Epistemological Sandcastles
Yesterday we published a piece on a false dichotomy being perpetrated throughout schools and colleges in the United States. The dichotomy alleges that a proposition is either a fact or an opinion. It also alleges that an opinion can never be true. Only facts can be true. It goes further: morals are statements of opinion, not fact. Therefore, they also can never be true.
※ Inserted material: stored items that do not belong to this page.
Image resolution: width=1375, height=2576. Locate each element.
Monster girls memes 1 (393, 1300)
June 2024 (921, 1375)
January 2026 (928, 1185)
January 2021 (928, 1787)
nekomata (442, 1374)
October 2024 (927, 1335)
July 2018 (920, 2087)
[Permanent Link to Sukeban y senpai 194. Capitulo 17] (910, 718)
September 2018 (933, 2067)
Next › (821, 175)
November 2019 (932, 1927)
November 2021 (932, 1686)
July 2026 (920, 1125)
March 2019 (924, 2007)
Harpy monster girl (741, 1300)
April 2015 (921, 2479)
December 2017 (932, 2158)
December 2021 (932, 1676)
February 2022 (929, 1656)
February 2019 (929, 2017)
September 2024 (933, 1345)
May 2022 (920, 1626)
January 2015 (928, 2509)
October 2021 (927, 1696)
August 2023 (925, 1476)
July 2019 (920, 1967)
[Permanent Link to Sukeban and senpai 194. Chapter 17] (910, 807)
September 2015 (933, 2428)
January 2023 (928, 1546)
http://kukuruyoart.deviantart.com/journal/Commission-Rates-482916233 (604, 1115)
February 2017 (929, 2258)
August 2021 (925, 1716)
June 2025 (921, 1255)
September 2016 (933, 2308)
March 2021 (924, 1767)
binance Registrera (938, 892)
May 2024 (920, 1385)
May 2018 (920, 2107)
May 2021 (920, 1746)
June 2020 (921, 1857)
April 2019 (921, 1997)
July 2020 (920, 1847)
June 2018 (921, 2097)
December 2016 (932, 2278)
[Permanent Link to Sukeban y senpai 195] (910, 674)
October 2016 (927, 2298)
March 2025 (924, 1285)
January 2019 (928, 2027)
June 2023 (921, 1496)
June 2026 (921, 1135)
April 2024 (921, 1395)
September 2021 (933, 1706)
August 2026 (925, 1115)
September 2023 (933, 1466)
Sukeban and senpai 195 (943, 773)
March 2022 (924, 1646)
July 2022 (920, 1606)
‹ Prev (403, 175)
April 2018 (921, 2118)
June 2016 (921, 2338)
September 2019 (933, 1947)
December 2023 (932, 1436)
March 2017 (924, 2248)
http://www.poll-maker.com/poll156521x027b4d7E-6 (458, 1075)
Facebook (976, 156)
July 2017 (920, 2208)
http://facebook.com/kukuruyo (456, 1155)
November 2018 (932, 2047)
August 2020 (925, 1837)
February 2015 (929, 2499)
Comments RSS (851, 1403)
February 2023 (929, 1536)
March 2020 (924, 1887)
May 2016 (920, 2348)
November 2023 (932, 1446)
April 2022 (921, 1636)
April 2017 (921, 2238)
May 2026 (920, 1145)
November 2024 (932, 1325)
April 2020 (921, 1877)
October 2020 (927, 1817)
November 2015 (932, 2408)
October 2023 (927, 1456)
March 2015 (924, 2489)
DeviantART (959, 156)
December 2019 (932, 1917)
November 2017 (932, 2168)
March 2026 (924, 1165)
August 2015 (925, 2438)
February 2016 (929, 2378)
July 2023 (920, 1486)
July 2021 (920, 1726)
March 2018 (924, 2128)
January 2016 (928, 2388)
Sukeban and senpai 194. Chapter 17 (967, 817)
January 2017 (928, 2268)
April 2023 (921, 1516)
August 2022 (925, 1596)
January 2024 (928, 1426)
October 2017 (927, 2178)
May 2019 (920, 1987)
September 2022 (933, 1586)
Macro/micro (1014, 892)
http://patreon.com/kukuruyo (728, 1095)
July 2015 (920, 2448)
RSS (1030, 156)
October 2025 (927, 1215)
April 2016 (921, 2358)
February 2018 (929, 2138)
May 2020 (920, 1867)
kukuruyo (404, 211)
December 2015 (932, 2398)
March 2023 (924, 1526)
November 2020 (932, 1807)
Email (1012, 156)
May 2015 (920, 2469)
Suppressed in all of this nonsense are the presuppositions of empiricism and materialism. In other words, materialism and empiricism are presupposed as truths and facts. Then the implications are worked through to morals, facts, opinions, ethics and so forth. Naturally, when school children and naive college students are exposed to this kind of sophistry, the presuppositions upon which their whole castle of epistemic sand is built are kept carefully hidden behind closed doors. Concealing the family secrets is the order of the day.
Nevertheless, the sandcastle is washed away by a simple question: is the dichotomy that a proposition is either a fact or an opinion, a fact or an opinion? The only answer possible is that it is an opinion, and therefore, according to the dichotomy itself, is untrue. Truth, after all, belongs only to those things which can be empirically proven as facts.
In summary, it is scandalous but illuminating that the epistemologies which reign in the secular schools of the United States in these days (that is, pretty much most schools) amount to little more than vacuous, empty sophistry. Let us remind ourselves that the sophists of the ancient world were radical relativists, synonymous with speciousness and deception. Nothing much has changed. Some things cannot change their spots.
Let's get our children into Christian schools so they can be taught to think truthfully and clearly. Anything less would be a travesty.